=== Passage given ===

Verification performance:

  • Merkle tree: O(n) for full verification, O(log n) for single log (with tree structure)
  • HMAC signatures: O(1) for single log, O(n) for batch (parallelizable)

5. Append-Only Log Database

Use specialized database (e.g., Amazon QLDB, Azure Immutable Storage) with built-in integrity.

Rejected because:

  • External dependency: Requires additional managed service or specialized database
  • Vendor lock-in: Tied to cloud provider's proprietary solution
  • Operational complexity: Separate database for audit logs, replication/backup overhead
  • Migration burden: Must export logs from PostgreSQL/MySQL to specialized store
  • Cost: Additional service fees for managed append-only storage
  • Redundant: Application-level signing provides same guarantees without external dependency

Deployment complexity:

  • Current: Single PostgreSQL/MySQL database
  • Alternative: PostgreSQL/MySQL + QLDB/Immutable Storage (2 systems to manage)

6. External Audit Log Service

Send logs to third-party service (e.g., Splunk, Datadog, AWS CloudTrail).

Rejected because:

  • Network dependency: Audit logging fails if external service unavailable (availability risk)
  • Latency overhead: Network round trip adds 50-200ms per audit log write
  • Additional cost: Per-log ingestion fees for external service
  • Data sovereignty: Audit logs may leave controlled infrastructure (compliance risk)
  • Still need local signing: External service doesn't prevent database tampering (complementary, not alternative)
  • Complexity: Requires service integration, credential management, retry logic

Availability impact:

  • Local HMAC signing: ~10µs overhead, zero dependencies
  • External service: ~100ms latency, network/service availability dependency

Consequences

Benefits:

  • Tamper detection: Cryptographic proof of log integrity, detects modifications/deletions
  • Key separation: HKDF derivation separates signing keys from encryption keys (security best practice)
  • Backward compatibility: is_signed flag supports mixed signed/unsigned logs during migration
  • Minimal performance impact: ~10-15µs signing overhead per log (negligible)
  • Fast verification: Batch verification of 10,000 logs completes in ~20-30ms
  • Standard algorithms: HMAC-SHA256 and HKDF-SHA256 are NIST-approved, widely vetted
  • No external dependencies: In-process signing, no network calls or external services
  • Automation-friendly: CLI exit codes enable automated integrity checks in CI/CD

Trade-offs:

  • Migration required: Database migration 000003 adds three columns and FK constraints

    • Downtime: ~1-10 seconds for schema changes (depends on table size)
    • Foreign key constraints prevent deletion of clients/KEKs with audit logs
    • Existing logs remain unsigned (is_signed=false, marked as legacy)
  • KEK retention requirement: Signed logs create permanent KEK dependency via fk_audit_logs_kek_id

    • Cannot delete KEKs referenced by signed audit logs (FK constraint ON DELETE RESTRICT)
    • KEK rotation does NOT re-sign old logs (preserves historical signatures with original KEK)

=== Data excerpts ===

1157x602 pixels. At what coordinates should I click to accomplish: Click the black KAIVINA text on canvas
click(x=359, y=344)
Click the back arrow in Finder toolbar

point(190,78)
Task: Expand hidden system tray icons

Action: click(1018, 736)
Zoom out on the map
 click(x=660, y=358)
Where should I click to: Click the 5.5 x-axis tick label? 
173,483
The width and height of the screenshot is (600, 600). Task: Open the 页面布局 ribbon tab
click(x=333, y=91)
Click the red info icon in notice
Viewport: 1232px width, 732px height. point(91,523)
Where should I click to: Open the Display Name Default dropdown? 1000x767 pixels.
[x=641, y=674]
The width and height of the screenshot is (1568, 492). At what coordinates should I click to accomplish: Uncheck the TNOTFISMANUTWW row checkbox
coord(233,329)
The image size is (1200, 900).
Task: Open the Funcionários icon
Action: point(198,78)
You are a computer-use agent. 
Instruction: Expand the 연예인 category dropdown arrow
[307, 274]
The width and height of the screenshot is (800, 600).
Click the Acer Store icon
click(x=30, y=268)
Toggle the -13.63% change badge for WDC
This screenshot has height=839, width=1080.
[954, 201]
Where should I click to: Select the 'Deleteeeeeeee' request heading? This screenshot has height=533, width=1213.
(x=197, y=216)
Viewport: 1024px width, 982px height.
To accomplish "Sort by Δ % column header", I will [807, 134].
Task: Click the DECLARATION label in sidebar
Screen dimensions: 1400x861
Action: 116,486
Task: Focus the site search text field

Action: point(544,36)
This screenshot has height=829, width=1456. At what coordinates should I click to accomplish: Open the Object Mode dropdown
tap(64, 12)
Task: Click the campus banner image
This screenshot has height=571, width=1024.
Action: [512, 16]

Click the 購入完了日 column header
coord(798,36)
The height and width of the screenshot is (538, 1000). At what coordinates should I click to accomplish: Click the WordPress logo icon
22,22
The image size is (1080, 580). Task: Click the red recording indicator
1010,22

===

What you need to do | Could you set down, word for word, the portion of the audit-log signing passage from "Send logs to" up to and including "unavailable (availability risk)"?

Solved problem |
Send logs to third-party service (e.g., Splunk, Datadog, AWS CloudTrail).

Rejected because:

  • Network dependency: Audit logging fails if external service unavailable (availability risk)